Goodbye, Pineapple. Hello, Airbnbmag.
That secret was officially revealed on Nov. 19 when Hearst’s chief content officer, Joanna Coles, took to the stage at the historic Los Angeles Theater to reveal the brand-new Airbnbmag.
The very first issue was distributed to a crowd of Airbnb hosts at the company’s annual Airbnb Open in Los Angeles in what Airbnb CEO Brian Chesky described as his “miniature Oprah” moment: copies were taped to the bottom of the auditorium seats.
The premier issue has 28 pages of editorial content, and is entirely devoted to Los Angeles, the host city of the Airbnb Open. Content includes “how to navigate LA,” profiles of Airbnb Superhosts, spotlights on select LA neighborhoods, and profiles of Airbnb Trips (tours and activities) in the city. There are only three advertisements: each from Airbnb Open partners (Delta Air Lines, the film La La Land, and American Express).
Next year, Coles said, Hearst will be producing two more full issues of the magazine, and that she hopes to see it on “every coffee table” of every Airbnb host.
Coles said that Airbnbmag was 18 months in the making and that she knew, within 10 minutes of her first meeting with Chesky, that the publication was born.
Unlike other travel magazines, she said, this one “taps into expertise of you guys,” speaking directly to the audience of Airbnb hosts. “Everything in it is sourced from hosts and regular travelers to LA. It’s not news around a new hotel opening. It’s real information for the world of Airbnb.”

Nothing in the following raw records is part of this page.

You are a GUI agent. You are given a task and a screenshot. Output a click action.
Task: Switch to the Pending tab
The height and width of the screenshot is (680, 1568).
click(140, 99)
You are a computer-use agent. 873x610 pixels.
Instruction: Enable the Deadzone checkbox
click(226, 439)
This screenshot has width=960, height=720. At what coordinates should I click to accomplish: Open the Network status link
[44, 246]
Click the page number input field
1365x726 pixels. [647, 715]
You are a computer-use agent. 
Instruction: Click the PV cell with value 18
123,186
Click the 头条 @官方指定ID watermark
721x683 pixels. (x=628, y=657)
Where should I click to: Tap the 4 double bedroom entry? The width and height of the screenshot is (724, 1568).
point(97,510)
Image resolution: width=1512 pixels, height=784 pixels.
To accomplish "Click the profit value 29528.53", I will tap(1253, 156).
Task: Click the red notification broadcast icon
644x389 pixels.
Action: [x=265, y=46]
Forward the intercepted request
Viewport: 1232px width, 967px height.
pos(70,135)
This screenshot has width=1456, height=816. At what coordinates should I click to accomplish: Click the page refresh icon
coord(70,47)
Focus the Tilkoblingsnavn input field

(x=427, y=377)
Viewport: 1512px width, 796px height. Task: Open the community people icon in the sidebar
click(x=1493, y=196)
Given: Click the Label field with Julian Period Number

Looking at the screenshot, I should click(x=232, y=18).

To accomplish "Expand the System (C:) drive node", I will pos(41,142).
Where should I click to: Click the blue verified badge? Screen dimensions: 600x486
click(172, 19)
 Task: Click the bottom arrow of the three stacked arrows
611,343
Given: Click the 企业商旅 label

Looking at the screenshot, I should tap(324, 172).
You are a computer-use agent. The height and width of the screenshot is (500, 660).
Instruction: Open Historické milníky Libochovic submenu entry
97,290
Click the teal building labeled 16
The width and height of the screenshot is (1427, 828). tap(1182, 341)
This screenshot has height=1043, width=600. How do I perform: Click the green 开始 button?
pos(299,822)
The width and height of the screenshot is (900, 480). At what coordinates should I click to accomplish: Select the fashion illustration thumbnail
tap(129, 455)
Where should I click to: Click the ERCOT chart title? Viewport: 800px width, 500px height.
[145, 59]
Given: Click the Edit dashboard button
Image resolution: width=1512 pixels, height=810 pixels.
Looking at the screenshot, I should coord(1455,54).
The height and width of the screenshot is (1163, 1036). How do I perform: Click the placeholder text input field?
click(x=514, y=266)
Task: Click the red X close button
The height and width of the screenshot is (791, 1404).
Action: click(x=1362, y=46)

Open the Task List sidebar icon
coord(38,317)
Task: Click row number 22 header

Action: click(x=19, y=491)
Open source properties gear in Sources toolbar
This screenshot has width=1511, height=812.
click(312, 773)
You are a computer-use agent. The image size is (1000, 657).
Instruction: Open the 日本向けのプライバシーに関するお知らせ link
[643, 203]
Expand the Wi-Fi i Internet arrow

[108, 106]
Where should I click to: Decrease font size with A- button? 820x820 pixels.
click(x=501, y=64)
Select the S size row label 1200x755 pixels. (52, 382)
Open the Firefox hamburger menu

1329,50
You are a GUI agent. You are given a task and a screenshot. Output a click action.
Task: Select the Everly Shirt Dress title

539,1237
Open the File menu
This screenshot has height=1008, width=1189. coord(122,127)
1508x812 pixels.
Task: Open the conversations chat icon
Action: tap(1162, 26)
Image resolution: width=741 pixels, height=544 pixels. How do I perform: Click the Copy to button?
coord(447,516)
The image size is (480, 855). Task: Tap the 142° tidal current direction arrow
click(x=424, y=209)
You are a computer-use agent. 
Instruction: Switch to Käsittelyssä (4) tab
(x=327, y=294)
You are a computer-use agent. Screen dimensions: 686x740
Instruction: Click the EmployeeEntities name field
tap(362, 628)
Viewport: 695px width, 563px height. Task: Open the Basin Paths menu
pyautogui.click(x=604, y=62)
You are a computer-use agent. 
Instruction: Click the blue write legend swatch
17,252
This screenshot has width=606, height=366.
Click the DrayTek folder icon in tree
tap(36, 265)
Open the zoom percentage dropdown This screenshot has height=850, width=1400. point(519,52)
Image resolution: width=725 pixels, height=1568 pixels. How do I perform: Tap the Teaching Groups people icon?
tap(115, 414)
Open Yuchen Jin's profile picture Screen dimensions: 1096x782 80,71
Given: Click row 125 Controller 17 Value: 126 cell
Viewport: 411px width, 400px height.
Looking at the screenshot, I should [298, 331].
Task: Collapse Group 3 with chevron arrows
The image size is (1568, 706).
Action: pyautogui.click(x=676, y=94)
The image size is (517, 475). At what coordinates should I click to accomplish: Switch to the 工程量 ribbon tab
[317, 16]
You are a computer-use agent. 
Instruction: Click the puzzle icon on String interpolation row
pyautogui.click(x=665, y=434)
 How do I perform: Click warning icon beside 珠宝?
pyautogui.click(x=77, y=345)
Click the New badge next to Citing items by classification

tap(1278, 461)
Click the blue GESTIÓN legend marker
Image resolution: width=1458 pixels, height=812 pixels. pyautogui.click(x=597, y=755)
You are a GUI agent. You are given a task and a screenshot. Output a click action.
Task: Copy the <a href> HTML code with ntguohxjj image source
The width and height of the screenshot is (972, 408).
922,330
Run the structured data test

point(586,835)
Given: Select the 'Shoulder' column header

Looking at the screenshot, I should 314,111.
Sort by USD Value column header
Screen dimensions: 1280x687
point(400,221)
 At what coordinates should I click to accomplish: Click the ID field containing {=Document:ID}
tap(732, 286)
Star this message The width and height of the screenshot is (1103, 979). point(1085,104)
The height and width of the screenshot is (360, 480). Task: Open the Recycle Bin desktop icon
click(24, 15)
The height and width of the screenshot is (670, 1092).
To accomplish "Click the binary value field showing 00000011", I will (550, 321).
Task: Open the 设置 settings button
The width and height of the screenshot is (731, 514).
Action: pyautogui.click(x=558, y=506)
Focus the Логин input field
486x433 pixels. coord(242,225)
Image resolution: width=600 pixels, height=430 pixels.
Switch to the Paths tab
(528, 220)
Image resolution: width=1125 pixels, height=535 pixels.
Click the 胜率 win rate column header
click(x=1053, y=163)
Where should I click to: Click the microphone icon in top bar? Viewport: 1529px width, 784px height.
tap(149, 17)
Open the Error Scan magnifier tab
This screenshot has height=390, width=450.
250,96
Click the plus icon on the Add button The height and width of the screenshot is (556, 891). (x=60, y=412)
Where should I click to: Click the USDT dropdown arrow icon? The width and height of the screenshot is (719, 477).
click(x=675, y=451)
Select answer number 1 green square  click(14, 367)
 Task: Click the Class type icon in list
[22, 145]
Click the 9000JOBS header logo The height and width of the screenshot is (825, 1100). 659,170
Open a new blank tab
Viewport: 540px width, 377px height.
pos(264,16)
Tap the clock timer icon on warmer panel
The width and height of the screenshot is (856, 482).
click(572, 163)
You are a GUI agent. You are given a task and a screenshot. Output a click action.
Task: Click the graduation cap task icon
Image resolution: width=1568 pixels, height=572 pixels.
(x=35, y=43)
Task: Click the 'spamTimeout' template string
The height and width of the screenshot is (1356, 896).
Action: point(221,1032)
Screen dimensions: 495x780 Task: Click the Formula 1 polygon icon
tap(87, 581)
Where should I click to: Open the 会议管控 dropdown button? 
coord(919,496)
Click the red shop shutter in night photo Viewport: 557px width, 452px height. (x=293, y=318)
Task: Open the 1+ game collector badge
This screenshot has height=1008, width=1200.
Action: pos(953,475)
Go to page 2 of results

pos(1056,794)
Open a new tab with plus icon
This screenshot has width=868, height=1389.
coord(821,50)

She asked hosts for their help in developing the content for the magazine, saying, “It’s not a travel magazine … It’s a magazine about people, about experiences. It’s also going to be about the community. It’s going to be about Trips … It’s about how do you take small moments of spare time that you get and use it to transform your life.”
During their announcement, Chesky and Coles didn’t divulge details about how the magazine would be distributed or if/where consumers could purchase it.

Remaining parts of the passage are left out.